Virtual influencers kept busy as jobs keep coming in
More businesses are choosing virtual influencers as the face of their brands, and the market is expected to grow rapidly.
Rozy, Reah Keem and Rui are popular names that have recently appeared in multiple business endorsements, but none of them are human.
Rozy is a virtual avatar created by Sidus Studio X, introduced as a 22-year-old fashionista that loves to jog, do yoga and travel the world.
An endorsement for Chevrolet’s Bolt electric vehicle (EV) is Rozy’s most recent advertisement deal. A promotion video was uploaded to YouTube on Aug. 10 and a commercial is slated to air on TV starting Aug. 23. Her TV commercial for Shinhan Life is one of the most well-received, with the two commercials for the insurance company uploaded to YouTube gaining a total 17.2 million views as of Aug. 13.
“We received over 100 advertising offers from companies, with some 20 of them being offers from fashion brands,” said Kim Jin-soo, CEO of Sidus Studio X. “Companies that launch products related to the MZ generation are especially interested.”
Although the virtual influencers are computer generated, they are given a vivid personality and fun characteristics that make them seem almost human. Chevrolet isn’t the only car brand that asked Rozy to endorse their product, but Sidus Studio X said Rozy specifically chose to advertise an EV because she loves to live an eco-friendly life.
As well as appearing in commercials, Instagram is another playground for the virtual Influencers.
Rozy has over 47,000 followers on Instagram, with one of her most recent posts showing her casually posing for a photo at Banyan Tree Club & Spa Seoul’s swimming pool. Another shows her enjoying a staycation at the L’Escape.
Specific endorsement fees aren’t disclosed, but Sidus Studio X announced that Rozy earned approximately 1 billion won ($855,000) this year.
“Modeling fees for virtual influencers are generally a little under 100 million won for a six-month contract,” said an official working for an advertising company. “But it’s hard to calculate exact expenses because costs such as 3-D modeling and others can vary based on advertisement types.”
Although only a few commercials are done by virtual influencers today, the number is expected to rise. According to Sidus Studio X, many companies have reached out to ask the studio to design and develop a virtual model exclusive to their brand.

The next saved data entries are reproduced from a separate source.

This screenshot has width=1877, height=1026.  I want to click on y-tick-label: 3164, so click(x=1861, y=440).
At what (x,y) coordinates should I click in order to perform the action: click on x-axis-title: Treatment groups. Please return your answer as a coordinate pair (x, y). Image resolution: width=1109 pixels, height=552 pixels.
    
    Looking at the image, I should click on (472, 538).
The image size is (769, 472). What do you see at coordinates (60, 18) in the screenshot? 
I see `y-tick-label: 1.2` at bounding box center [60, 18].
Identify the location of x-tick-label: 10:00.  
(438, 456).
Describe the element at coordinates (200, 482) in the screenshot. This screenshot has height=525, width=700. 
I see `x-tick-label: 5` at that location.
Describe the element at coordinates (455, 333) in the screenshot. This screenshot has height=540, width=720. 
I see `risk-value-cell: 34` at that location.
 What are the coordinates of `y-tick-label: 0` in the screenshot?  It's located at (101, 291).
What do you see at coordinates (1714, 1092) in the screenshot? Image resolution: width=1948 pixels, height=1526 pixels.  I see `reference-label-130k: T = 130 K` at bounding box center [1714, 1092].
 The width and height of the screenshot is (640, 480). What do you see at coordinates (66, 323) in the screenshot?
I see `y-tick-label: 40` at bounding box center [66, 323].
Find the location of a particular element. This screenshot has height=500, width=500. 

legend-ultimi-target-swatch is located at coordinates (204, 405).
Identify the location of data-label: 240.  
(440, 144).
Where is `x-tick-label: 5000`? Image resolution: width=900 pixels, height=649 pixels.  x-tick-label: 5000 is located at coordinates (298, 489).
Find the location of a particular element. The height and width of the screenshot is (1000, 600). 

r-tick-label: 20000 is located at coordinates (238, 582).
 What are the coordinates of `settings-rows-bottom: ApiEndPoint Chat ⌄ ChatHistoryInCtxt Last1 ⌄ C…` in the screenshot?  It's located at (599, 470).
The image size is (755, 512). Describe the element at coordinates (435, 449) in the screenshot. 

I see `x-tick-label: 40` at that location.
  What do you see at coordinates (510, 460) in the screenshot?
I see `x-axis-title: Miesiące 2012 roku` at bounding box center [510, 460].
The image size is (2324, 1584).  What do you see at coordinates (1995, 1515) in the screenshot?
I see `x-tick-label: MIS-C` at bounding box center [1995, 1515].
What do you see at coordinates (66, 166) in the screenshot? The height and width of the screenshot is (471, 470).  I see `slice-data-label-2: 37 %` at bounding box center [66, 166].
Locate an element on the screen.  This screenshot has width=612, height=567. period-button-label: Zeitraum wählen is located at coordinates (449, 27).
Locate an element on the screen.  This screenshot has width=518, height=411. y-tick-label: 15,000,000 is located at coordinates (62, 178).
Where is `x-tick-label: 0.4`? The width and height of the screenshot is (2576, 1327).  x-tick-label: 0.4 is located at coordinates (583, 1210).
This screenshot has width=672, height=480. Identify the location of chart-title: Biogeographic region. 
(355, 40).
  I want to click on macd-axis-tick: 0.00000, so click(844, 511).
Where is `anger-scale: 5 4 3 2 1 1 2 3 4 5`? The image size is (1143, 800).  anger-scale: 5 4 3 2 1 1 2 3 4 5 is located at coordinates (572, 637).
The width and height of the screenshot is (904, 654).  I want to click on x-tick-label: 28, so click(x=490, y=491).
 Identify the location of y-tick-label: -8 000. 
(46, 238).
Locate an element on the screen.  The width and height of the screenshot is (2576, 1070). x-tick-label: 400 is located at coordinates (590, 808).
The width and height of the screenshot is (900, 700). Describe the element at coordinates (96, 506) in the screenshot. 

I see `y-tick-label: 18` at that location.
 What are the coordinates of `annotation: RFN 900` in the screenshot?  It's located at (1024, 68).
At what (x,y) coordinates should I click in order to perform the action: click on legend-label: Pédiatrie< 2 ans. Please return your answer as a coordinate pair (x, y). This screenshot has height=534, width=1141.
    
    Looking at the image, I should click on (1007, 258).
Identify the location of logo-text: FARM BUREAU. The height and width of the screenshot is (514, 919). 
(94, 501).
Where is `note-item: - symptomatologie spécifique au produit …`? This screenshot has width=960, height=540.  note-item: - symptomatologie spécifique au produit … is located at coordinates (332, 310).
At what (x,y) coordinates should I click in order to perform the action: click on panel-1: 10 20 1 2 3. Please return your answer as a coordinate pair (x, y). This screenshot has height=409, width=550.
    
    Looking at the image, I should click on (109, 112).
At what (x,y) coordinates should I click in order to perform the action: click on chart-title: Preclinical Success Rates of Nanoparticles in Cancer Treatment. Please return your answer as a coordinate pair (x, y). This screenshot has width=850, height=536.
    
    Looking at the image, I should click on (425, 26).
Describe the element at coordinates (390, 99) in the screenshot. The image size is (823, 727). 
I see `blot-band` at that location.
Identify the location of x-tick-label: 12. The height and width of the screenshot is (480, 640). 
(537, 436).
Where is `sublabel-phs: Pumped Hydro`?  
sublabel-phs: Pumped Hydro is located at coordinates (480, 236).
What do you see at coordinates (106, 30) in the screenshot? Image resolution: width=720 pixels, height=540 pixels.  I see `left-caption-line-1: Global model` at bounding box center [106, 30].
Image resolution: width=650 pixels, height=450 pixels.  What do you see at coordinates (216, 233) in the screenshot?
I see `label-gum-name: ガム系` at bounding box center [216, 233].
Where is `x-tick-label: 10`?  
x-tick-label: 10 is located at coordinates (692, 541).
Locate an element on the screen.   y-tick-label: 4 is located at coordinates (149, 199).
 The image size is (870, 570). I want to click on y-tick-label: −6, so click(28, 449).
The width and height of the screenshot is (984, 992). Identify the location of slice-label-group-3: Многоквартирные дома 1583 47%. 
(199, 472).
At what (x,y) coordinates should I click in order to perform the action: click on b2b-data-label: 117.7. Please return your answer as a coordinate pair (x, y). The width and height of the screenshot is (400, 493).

Rui, a virtual influencer developed by Dob Studio, recently signed an advertisement deal with CJ OnStyle's apparel brand The AtG. A video of her singing and dancing while wearing the brand's clothes was uploaded to Rui's YouTube channel, garnering 100,000 views.
Companies find virtual influencers attractive as they are scandal-free and don’t age. Although there is a geographical limit to where human celebrities and models can go to film advertisements during the pandemic, virtual influencers are free to go wherever they want. A commercial can be filmed in a computer generated environment resembling Paris one day, and another in Seoul the next.
According to Business Insider Intelligence, $15 billion is expected to be used for influencer marketing in the United States in 2022, with Bloomberg analyzing that “a growing slice of that money belongs to virtual influencers.”